A number of the Canons had problems on the LL trip, but when you read what people were doing with them -- wandering around South Georgia in the rain, without protection, water streaming off their cameras, you can't be too surprised. For electronic machines with moving parts, there is a limit.

 

I'm a Nikon user, as well as an M8 owner, so I was pleased with the non-failure rate, but I also wouldn't be too suprised if most of those D200s were backup cameras, and so didn't get a front-line beating.

 

The LL article (or maybe the discussion of the article) says that there was one film shooter -- he lost his luggage, and had only three rolls of film for the entire trip.

 

I don't have a poblem with a bunch of people go on a photo trip like this. I wouldn't want to do it too often, but it sounds like it'd be fun once in a while.

 

JC

 

 

That's ridiculous, and the sample size here is so small as to be statistically irrelevant. You saying, "it breaks down way too often", is meaningless in this context.

 

Look, most digital stuff now is all the same, really. The manufacturer of the part TELLS you how to interface to the chips, and you follow their playbook. That's pretty much it.
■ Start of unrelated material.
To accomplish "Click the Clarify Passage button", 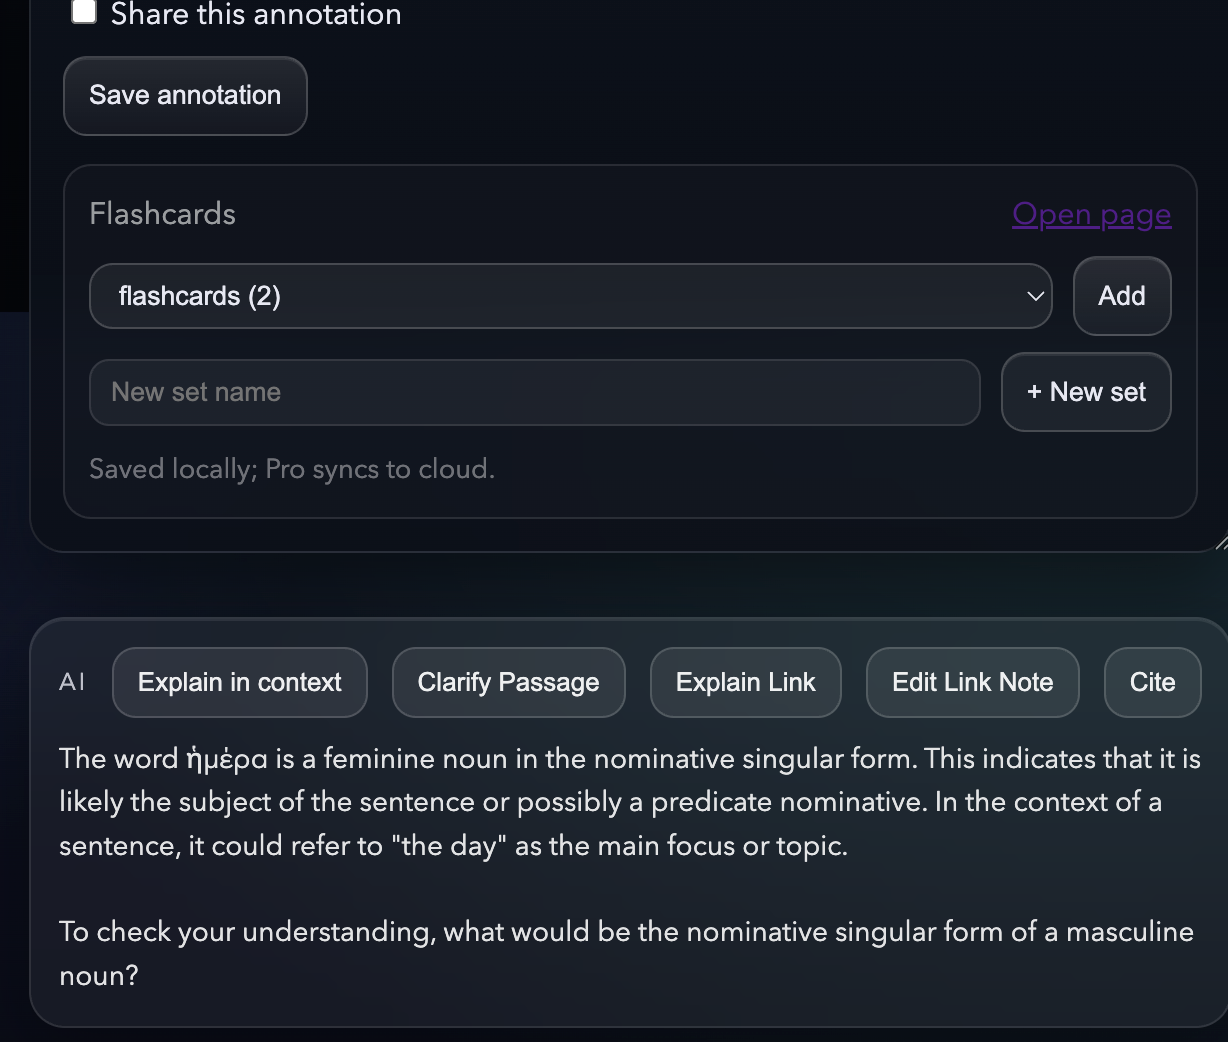I will pos(508,682).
That means that at least ninty-five percent of the design work is done for you, and it also means that, like it or not, the electronics in a Canon/Nikon/Oly/Sony/PanaLeica are all about the same. The same tolerances, the same PC board materials, the same design on power supplies.

 

The differences are in lenses and body shape - that's about it.

 

So, if a camera is "failing", it is likely "failing" under the same conditions that a lot of other similar things would fail under.

 

I don't expect a lot of people on here to be involved in electronics and or mechanical design, but I DO expect clear thinking. I do expect more of a person than simplistic and badly thought out arguments. I'm not an apologist for Leica, I still find the need to have an IR filter on a lens or risk color shifting to be a badly thought out annoyance. However, letting people say things that apparently just fell out of their brains onto the floor without challenge is anathema.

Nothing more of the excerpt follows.